The two areas in which Genachowski called for new principles — non-discrimination and network management transparency — are matters that CDT has often cited as holes in the existing Policy Statement. — Genachowski insisted that the FCC’s openness policies should extend to wireless Internet services, just as CDT advocated in its recent comments on the national broadband plan. Of course, wireless Internet access may present some different challenges and technical considerations than wire-based services, but Genachowski was clear that the rules could apply differently to wireless where appropriate. In short, wireless Internet services won’t be exempt, but rules need not be applied in a one-size-fits-all manner. — The speech also noted that broadband providers should be allowed to offer “managed services” that may not be subject to neutrality rules — so long as such services “supplement — but [do] not supplant — free and open Internet access.”

This too is a longstanding CDT theme, dating back to our initial 2006 paper on the subject. As CDT put it in 2007 comments to the Federal Trade Commission, network provider experimentation with services that do not follow the Internet’s open model should not be banned; rather, “experimentation with other models should not be allowed to crowd out the network structure that has proved so beneficial. Take the analogy of the Postal Service. Ordinary postal delivery can and does coexist with premium delivery services like FedEx. But as a policy matter, it has been important for the economy and for society to ensure that ordinary postal delivery is maintained at robust level of service quality. Premium services are fine so long as they are truly a separate and additional option, but problems may arise if they take resources away from ordinary postal delivery and thus degrade its reliability and usefulness.”

As it happens, CDT also has been wary of formal FCC rulemaking in this area. We have cautioned the FCC against adopting detailed rules and have argued that the best policy approach would be for Congress to provide a framework for FCC activity on neutrality by providing statutory authorization, guidance, and jurisdictional limits to protect against over-broad assertions of regulatory authority. Even with respect to this concern, however, Chairman Genachowski’s speech offers some comfort.
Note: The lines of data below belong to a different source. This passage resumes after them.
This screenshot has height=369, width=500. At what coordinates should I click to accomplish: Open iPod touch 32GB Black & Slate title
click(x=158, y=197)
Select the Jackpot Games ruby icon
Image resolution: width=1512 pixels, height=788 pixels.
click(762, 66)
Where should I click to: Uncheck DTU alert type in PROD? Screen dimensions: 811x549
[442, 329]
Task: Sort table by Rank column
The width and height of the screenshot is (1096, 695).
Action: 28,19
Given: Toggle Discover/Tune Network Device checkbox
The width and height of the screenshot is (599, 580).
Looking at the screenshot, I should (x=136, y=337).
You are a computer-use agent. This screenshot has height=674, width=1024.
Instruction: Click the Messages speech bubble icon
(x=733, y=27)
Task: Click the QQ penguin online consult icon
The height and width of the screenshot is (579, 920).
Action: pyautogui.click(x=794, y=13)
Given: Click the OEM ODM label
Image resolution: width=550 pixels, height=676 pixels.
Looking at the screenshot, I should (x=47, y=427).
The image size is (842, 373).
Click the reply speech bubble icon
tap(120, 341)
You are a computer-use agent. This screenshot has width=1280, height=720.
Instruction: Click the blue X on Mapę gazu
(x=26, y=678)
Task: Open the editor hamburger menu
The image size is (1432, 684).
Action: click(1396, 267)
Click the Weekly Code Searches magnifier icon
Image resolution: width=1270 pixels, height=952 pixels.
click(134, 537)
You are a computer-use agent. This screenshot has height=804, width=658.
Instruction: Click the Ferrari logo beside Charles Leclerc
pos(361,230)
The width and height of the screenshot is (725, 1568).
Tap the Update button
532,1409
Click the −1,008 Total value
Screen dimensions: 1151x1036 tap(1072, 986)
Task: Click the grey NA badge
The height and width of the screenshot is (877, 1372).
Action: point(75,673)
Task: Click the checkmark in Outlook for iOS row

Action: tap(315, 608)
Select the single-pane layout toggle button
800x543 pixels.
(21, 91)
He too cautions against “unduly detailed rules,” proposing instead to proceed on a “case-by-case basis.” (I’ve noted before, that even a case-by-case approach requires some kind of standard to measure behavior against — but presumably that’s what a new rulemaking would provide.)

He also stresses that his proposal is about creating some “fair rules of the road for companies that control access to the Internet” rather than the pursuit of some more general conception of government regulation of the Internet. Focusing narrowly on the risk of gatekeeper control by those who provide the physical network access connections, and drawing a clear line between this and broader Internet regulatory authority, is crucially important. Still, even if the policies themselves are narrowly targeted, it remains to be seen if their jurisdictional basis will be narrowly targeted too.

Ultimately, CDT would like to see Congress provide the FCC with an explicit but limited grant of authority — in effect, giving the FCC a specific task but making it clear that the task sets no precedent for possible future efforts to assert regulatory authority over Internet matters more broadly. For now, though, CDT welcomes the return of this issue to the fore of the communications policy landscape.